In the first episode, Jen finds a cat and adopts it, taking it home and naming it, of all things, Jizzlord. However, we learn at the end of the episode that this is no mere cat when it turns into a man (Luke Rollason). A very naked, forlorn-looking man. It turns out that Jizzlord has been a cat for three years before he finally turns back into a human, and he has no memory of his previous life. He even has to learn how to be a man again, leading to some pretty funny, endearing gags.
Jizzlord rounds out the quartet of main characters, and the series mostly focuses on these young adults finding their way through a super-powered world. Carrie uses her power to speak for the dead as a lawyer, and Kash decides to use his powers for good by assembling a team of “vigilantes” to fight crime. Jen ends up helping Carrie with one job assignment in particular that has to do with a misogynistic country singer, and Jizzlord helps Kash with his vigilante group. There’s an easy camaraderie between the four main cast members, and you have no doubt that you’re seeing true friends portrayed on-screen. (Even the guy who used to be a cat!)
Where the show falters somewhat is that some of its gags are a little too predictable, and sometimes very cringey.
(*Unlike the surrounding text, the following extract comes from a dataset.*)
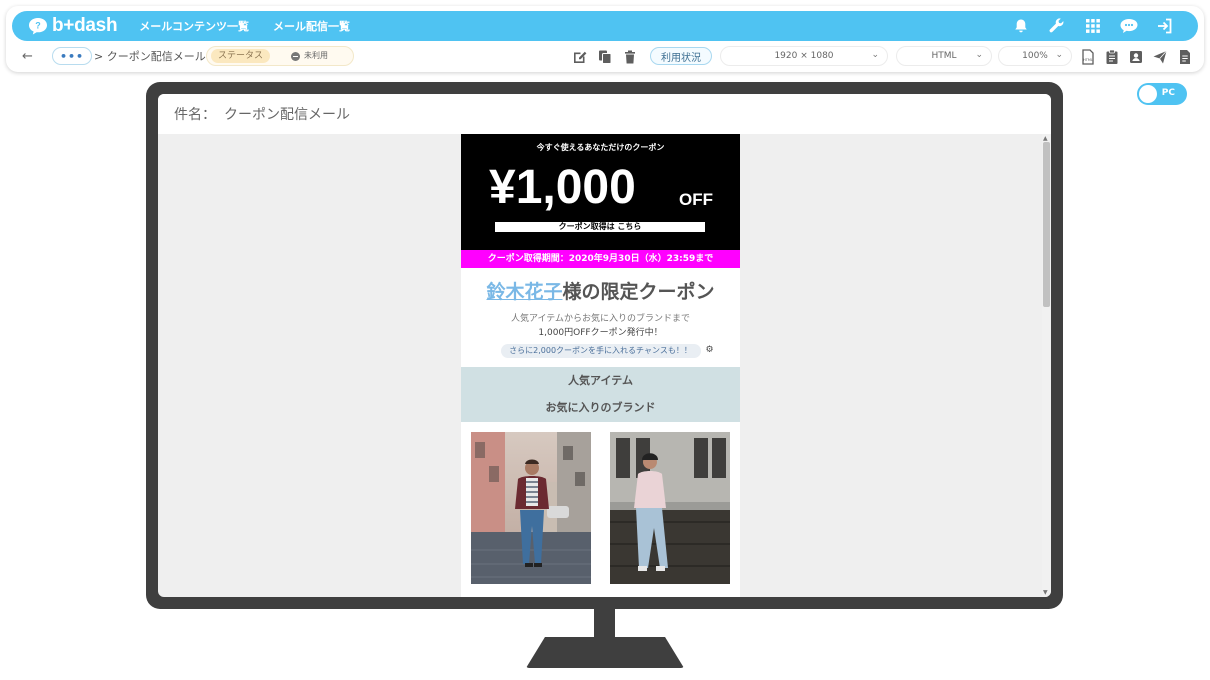 This screenshot has width=1210, height=680. What do you see at coordinates (1088, 60) in the screenshot?
I see `svg-text: HTML` at bounding box center [1088, 60].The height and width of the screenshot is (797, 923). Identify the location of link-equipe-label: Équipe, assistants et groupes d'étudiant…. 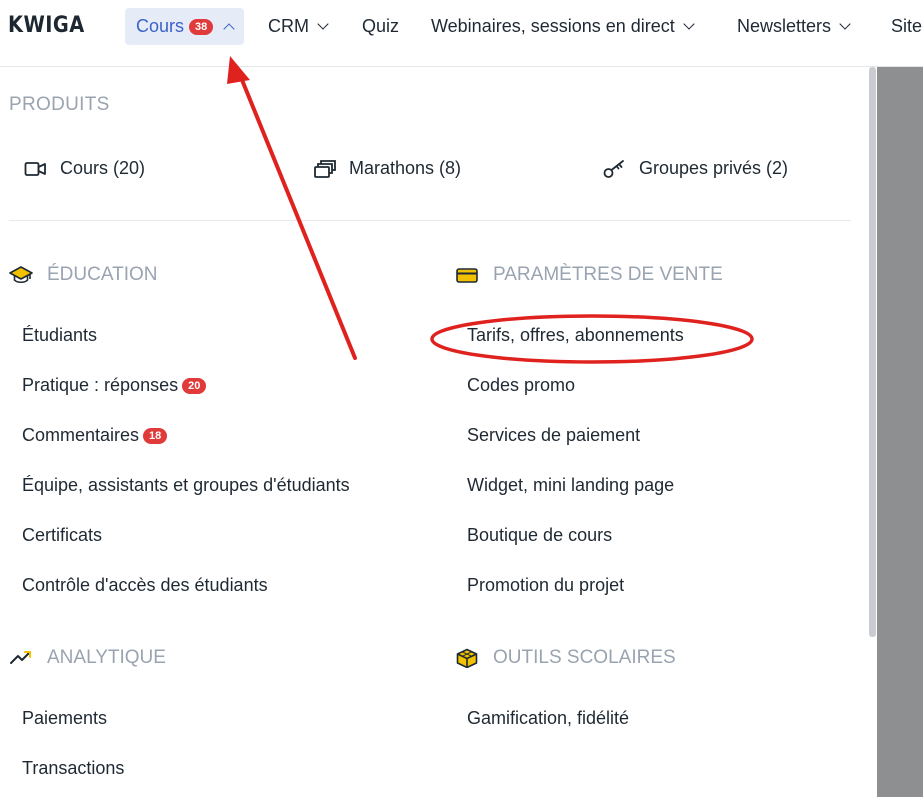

Some of the jokes are truly hilarious; others, you know they’re supposed to be funny, but they just don’t get there. I wanted to laugh out loud more than I actually did, but the show is amusing at times — and Jizzlord, especially, is very endearing in his naïveté. The ultimate message behind the show is hammered home a little too heavy-handedly, with multiple characters telling Jen she needs to learn to accept herself as she is and stop worrying about why she doesn’t have a power yet. Of course, she doesn’t listen to them, and it’s debatable whether she actually learns to love herself by the end of the season.
The characters are all very flawed individuals, even the ones who seem to have it all together. That’s a strong aspect of the show — you do grow to care for these characters, even if sometimes, they do things you don’t like, and you want to pull them through the screen and shake some sense into them. This is never more evident than in Episode 5, “The Jen Show,” where Carrie begins to see that her best friend sometimes only thinks of herself. It’s possibly the best episode, with some laughs, but mostly some serious introspection for Carrie, who really shines.
It’s not entirely clear whether Jen ever realizes the error of her ways. After all, her main struggle is with her lack of powers. You have to wonder if her power would come to her if she just learned not only to love herself but also to appreciate the challenges others face and focus on someone else for a change. All in all, Extraordinary is an enjoyable comedy with some funny moments and an endearing story at its heart. Maybe you won’t laugh as much as you’d hoped, but you will have a fun ride regardless.
All eight episodes of Extraordinary will premiere January 25 on Hulu.